If You Don't Prepare Early:
There Will be Strain on Both Students and Parents The consequences of being poorly prepared and getting off to a poor start on the job or in college profoundly affect students and parents alike. Let's consider:
A poorly prepared student may be forced to drop out of high school or college. Plans and goals are reoriented to accept a lesser job or career working for a lower wage.
It is difficult to live on a low wage, which precipitates not only personal hardships but creates social dilemmas.
A struggling student may take a minimum college course load and require extra semesters of work to graduate, achieving only a modest grade point average.
If admittance is not obtained in a desired field, alternative fields must be considered. Often the easily accessible majors or career schools have saturated field entry in which job competition is fierce.
Some students take minimal course loads in order to ease study pressure, and many need five to six years to graduate. This extended luxury costs $18,000 to $60,000 per extra year in tuition costs alone.
Increasing numbers of young people in their 20s are living at home or under the parent umbrella. More parents than ever are subsidizing their young adult offspring, still hoping for miracles. Unfortunately, they request "study skills", search for costly tutoring programs, and the dilemma lies within personal information processing deficiencies. Tensions at home direct that the student reside in their own apartment, which is additional family cost.
Your Personal Involvement Checklist:
Education will be a priority in our home. I will research online resources. Parent information portals exist, like our 501 c3 nonprofit Innovative Learning Stratagems, Inc. A Parent's Educational Information Portal, and offer many low- cost, affordable directions for assistance.

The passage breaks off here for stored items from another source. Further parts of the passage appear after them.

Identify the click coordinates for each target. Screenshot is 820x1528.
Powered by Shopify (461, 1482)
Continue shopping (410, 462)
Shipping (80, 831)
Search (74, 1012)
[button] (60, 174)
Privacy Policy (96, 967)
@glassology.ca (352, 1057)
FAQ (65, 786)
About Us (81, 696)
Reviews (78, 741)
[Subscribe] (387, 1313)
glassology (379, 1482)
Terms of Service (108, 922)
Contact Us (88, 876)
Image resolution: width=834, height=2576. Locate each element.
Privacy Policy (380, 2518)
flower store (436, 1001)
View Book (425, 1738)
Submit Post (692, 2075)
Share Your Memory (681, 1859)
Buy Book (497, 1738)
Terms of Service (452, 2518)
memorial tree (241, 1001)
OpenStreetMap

I will observe my child's speaking, reading, handwriting, and spelling abilities, beginning at age six. If there is any difficulty, I will have him/her tested by a qualified professional.
ADD-itude magazine offers a free download Learning Disability checklist, and a form letter a parent can write requesting a referral for school special services assistance. a free Learning Disability checklist for download
I will carefully follow nationally standardized tests given by my school district, and will look at the percentiles and understand where my child fits into the total picture.
I will communicate with my child's teacher if I have questions.
I will meet with the guidance counselor to see which academic path my child has been placed. I will review my child's cumulative folder for negative notations.
I will investigate whether my child qualifies to take higher levels of math, science, and English. If I have any concerns about his educational progress with the basics,
I will seek professional cognitive skills testing either by the school or by private professionals.
I am aware that in many cases grades can be inflated, and that my child may not be an A or B student as described by his teacher. Those who receive failing grades receive such for incomplete or missing assignments, not for how well they are completed.
I will make sure homework is not only monitored, but completed and turned in on time with the schools' dashboard of assignments.
I will monitor and limit TV viewing, the Internet, computer video games, and focus on applying quality reading materials.
I will visit my child's school at least twice a year, especially on Parent's Night plus other activities.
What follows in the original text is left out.